#### [THE TASK]
Below is a set of records. Repeat all of them exactly.

*** Opening of RECORD EXCERPTS ***

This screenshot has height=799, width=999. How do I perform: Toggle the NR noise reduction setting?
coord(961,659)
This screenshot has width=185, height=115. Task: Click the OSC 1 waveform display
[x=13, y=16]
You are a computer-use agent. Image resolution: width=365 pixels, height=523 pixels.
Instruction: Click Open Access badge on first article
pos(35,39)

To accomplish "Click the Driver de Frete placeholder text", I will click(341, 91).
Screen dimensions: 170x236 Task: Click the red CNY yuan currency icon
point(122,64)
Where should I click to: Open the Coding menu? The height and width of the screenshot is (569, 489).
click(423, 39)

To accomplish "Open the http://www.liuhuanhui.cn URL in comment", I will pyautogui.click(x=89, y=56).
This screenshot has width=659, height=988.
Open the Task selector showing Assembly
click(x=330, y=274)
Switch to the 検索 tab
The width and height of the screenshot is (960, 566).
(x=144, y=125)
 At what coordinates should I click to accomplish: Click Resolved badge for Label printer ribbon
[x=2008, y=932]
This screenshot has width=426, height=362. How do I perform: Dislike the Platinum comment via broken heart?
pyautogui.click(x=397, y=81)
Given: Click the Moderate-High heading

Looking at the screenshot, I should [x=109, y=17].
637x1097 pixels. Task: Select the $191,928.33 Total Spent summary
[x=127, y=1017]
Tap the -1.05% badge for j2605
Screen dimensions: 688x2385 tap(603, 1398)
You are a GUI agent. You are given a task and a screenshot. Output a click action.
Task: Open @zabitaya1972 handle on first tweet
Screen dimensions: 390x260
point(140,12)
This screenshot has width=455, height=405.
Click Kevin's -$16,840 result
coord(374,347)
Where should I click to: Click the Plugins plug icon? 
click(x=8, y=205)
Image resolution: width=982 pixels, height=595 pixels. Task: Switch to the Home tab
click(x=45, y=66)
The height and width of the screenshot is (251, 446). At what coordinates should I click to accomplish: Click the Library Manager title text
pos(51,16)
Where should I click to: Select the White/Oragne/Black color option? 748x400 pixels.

*** Close of RECORD EXCERPTS ***

#### [EXERCISE ANSWER]
This screenshot has height=799, width=999. How do I perform: Toggle the NR noise reduction setting?
coord(961,659)
This screenshot has width=185, height=115. Task: Click the OSC 1 waveform display
[x=13, y=16]
You are a computer-use agent. Image resolution: width=365 pixels, height=523 pixels.
Instruction: Click Open Access badge on first article
pos(35,39)

To accomplish "Click the Driver de Frete placeholder text", I will click(341, 91).
Screen dimensions: 170x236 Task: Click the red CNY yuan currency icon
point(122,64)
Where should I click to: Open the Coding menu? The height and width of the screenshot is (569, 489).
click(423, 39)

To accomplish "Open the http://www.liuhuanhui.cn URL in comment", I will pyautogui.click(x=89, y=56).
This screenshot has width=659, height=988.
Open the Task selector showing Assembly
click(x=330, y=274)
Switch to the 検索 tab
The width and height of the screenshot is (960, 566).
(x=144, y=125)
 At what coordinates should I click to accomplish: Click Resolved badge for Label printer ribbon
[x=2008, y=932]
This screenshot has width=426, height=362. How do I perform: Dislike the Platinum comment via broken heart?
pyautogui.click(x=397, y=81)
Given: Click the Moderate-High heading

Looking at the screenshot, I should [x=109, y=17].
637x1097 pixels. Task: Select the $191,928.33 Total Spent summary
[x=127, y=1017]
Tap the -1.05% badge for j2605
Screen dimensions: 688x2385 tap(603, 1398)
You are a GUI agent. You are given a task and a screenshot. Output a click action.
Task: Open @zabitaya1972 handle on first tweet
Screen dimensions: 390x260
point(140,12)
This screenshot has width=455, height=405.
Click Kevin's -$16,840 result
coord(374,347)
Where should I click to: Click the Plugins plug icon? 
click(x=8, y=205)
Image resolution: width=982 pixels, height=595 pixels. Task: Switch to the Home tab
click(x=45, y=66)
The height and width of the screenshot is (251, 446). At what coordinates should I click to accomplish: Click the Library Manager title text
pos(51,16)
Where should I click to: Select the White/Oragne/Black color option? 748x400 pixels.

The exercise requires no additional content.